-------- Dataset records

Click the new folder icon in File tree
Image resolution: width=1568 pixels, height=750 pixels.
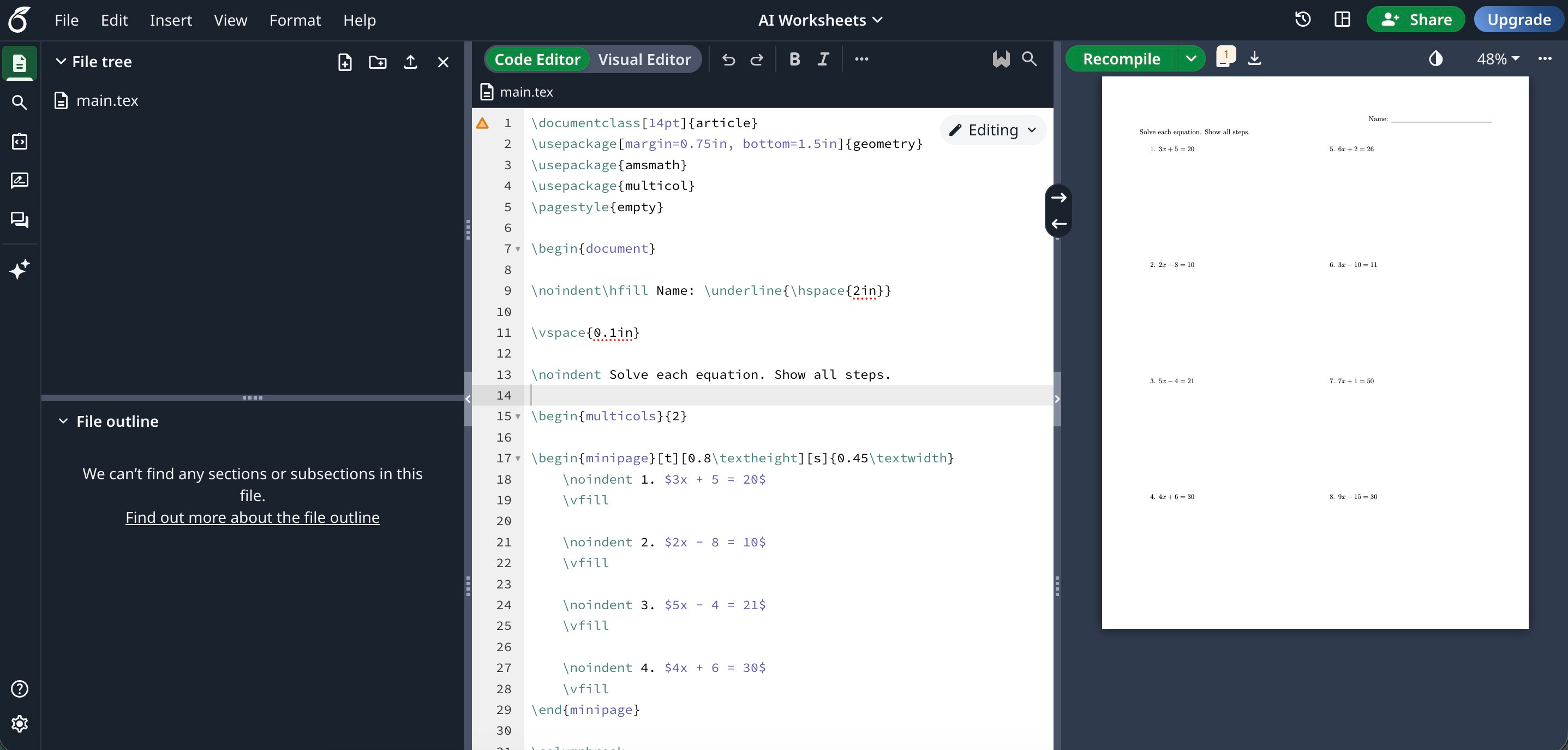[x=378, y=62]
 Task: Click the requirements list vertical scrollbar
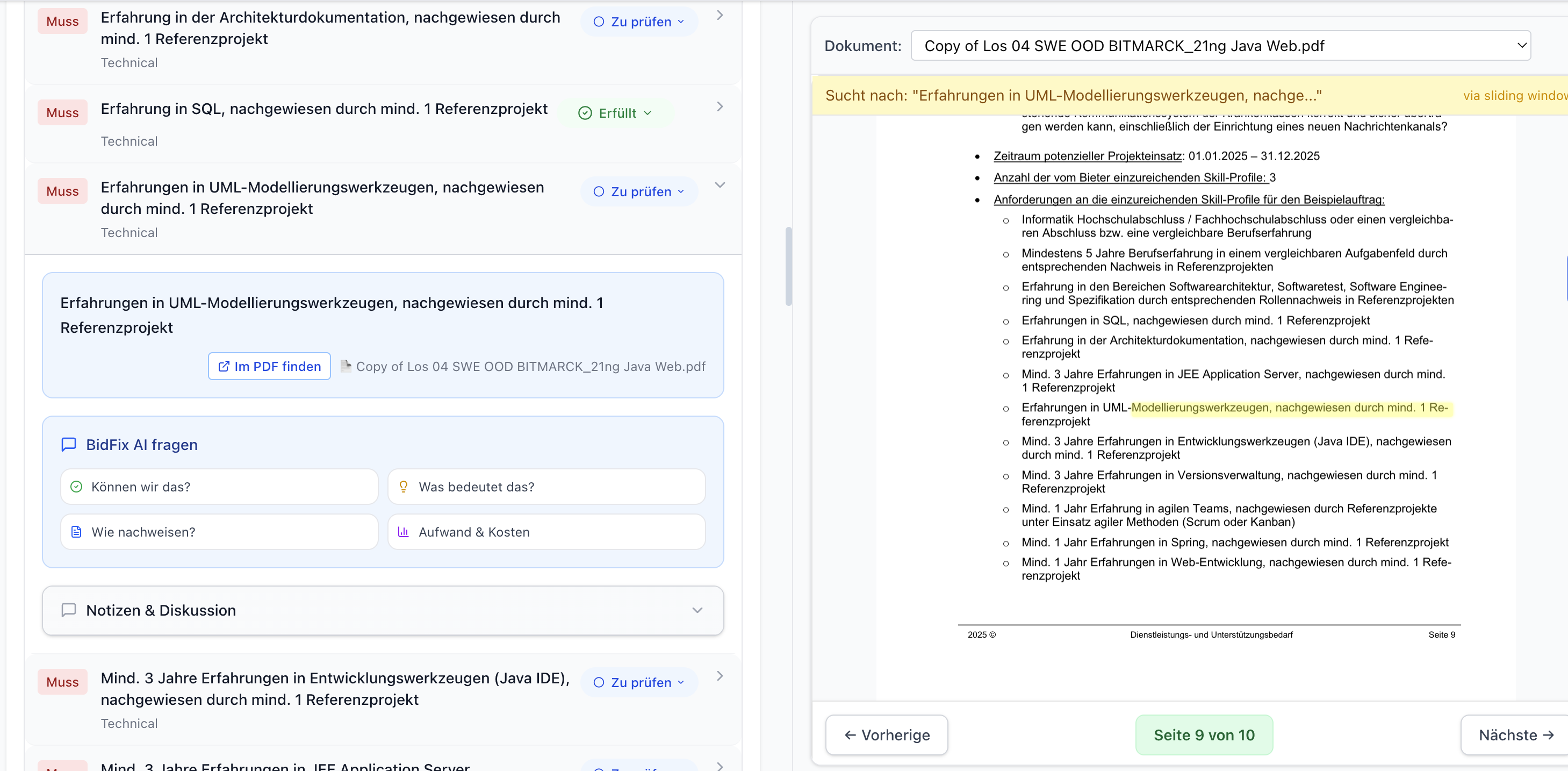(x=789, y=266)
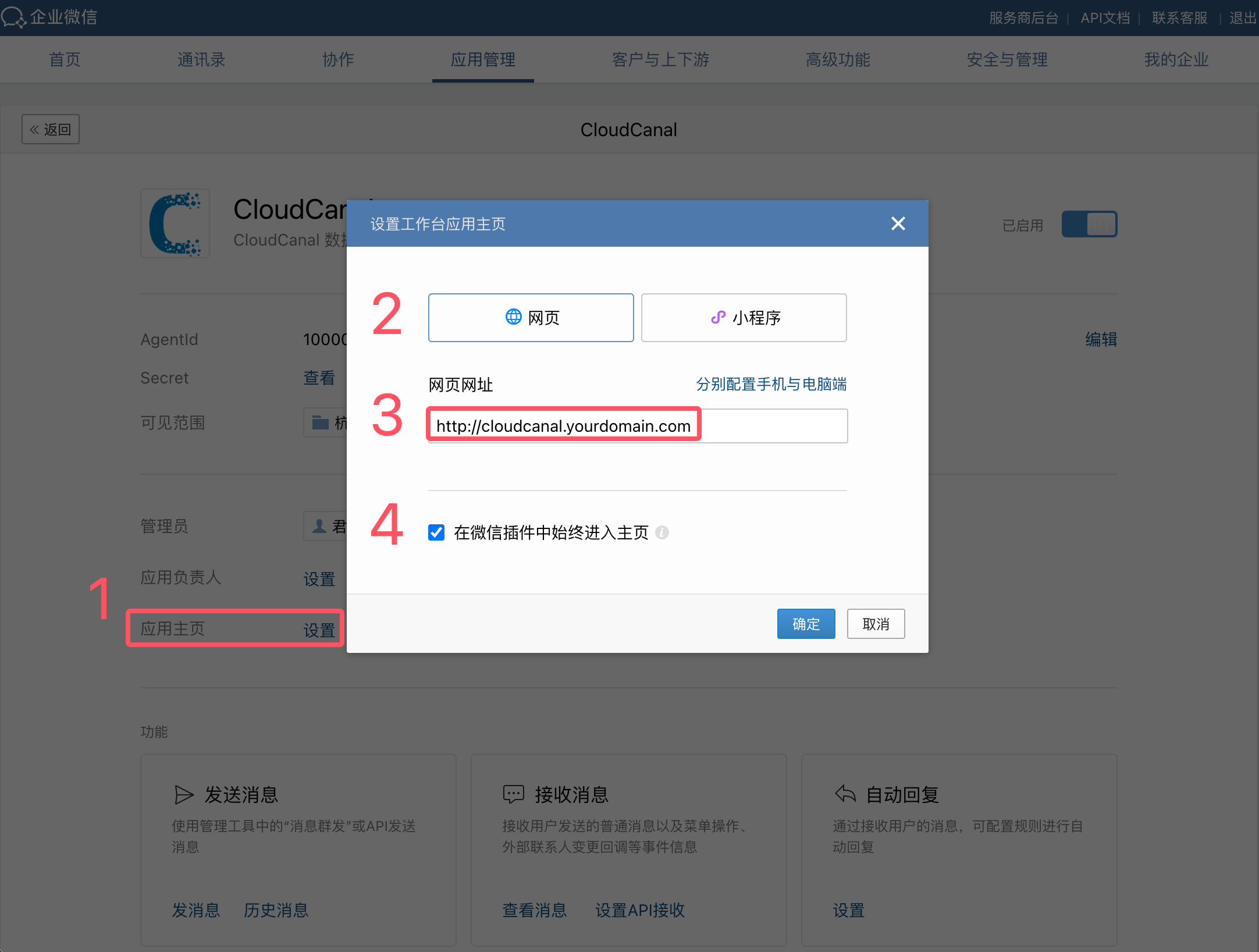This screenshot has height=952, width=1259.
Task: Click the send message paper-plane icon
Action: click(184, 794)
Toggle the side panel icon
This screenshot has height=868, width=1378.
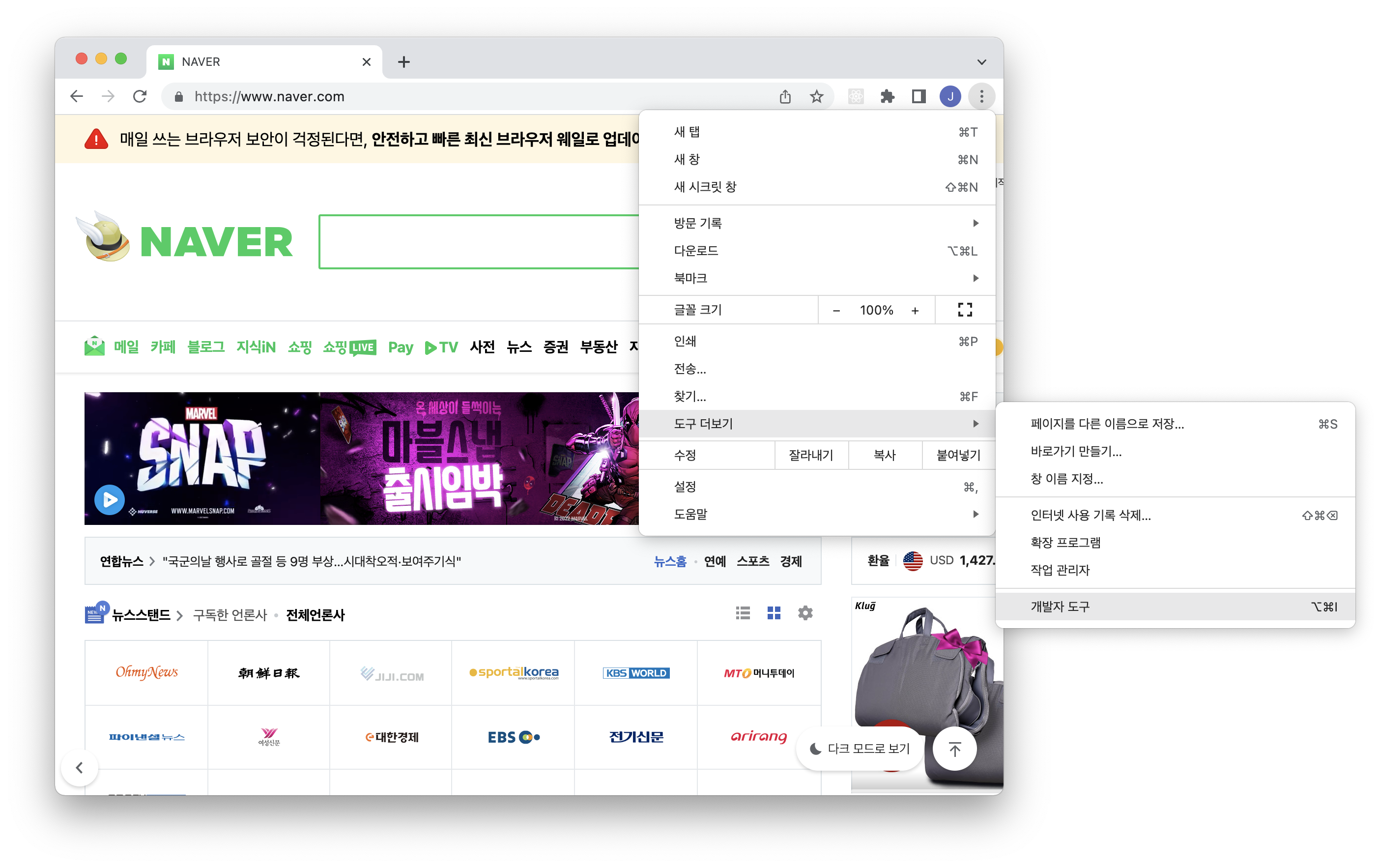(919, 97)
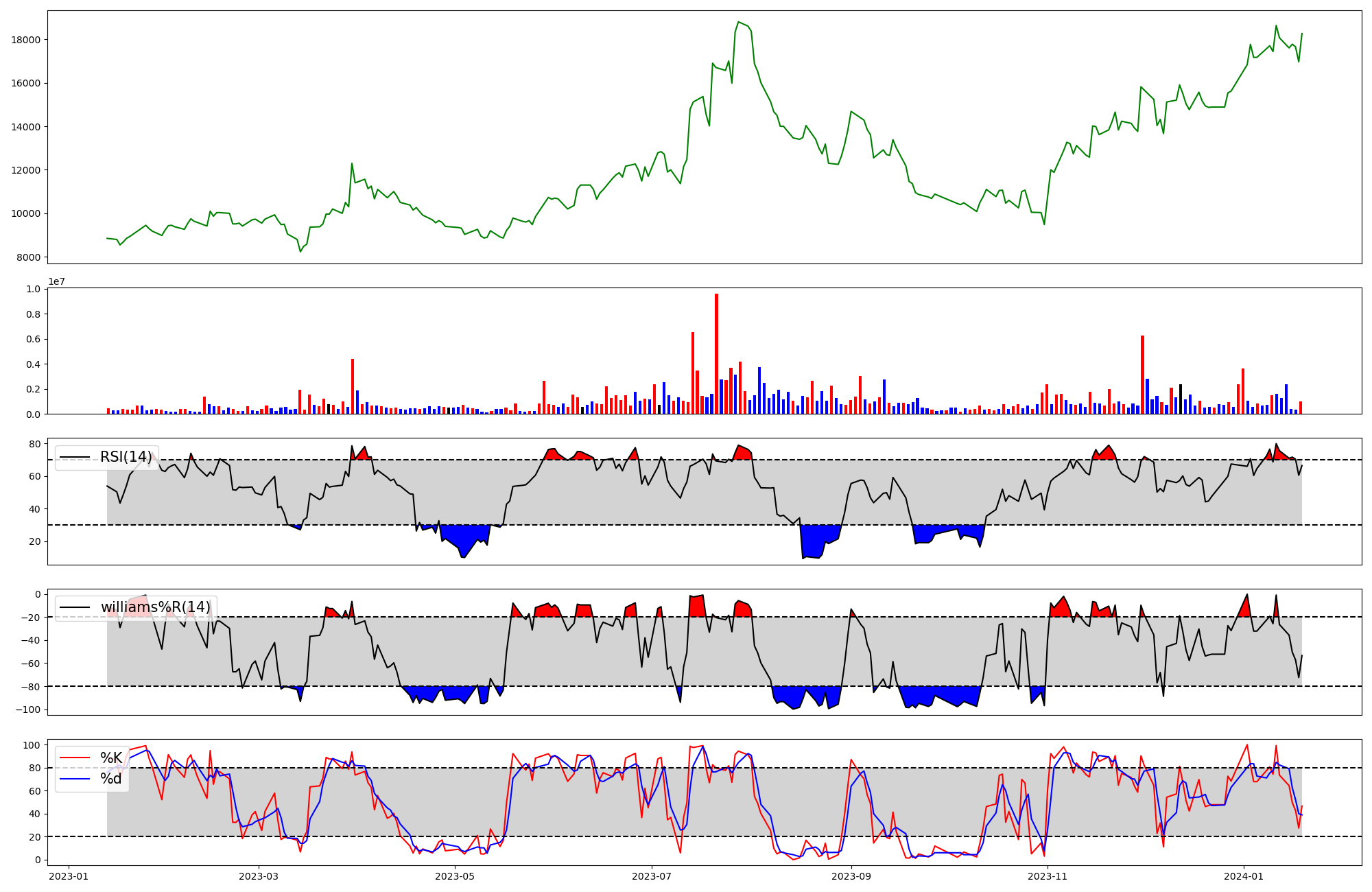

----------------

:: Exercise directions ::
Return nothing except the lines from the one containing "Toggle the side panel icon" through the final line of the data, copied exactly. Leave out all pictures.

:: Solution to the problem ::
Toggle the side panel icon
This screenshot has height=868, width=1378.
(919, 97)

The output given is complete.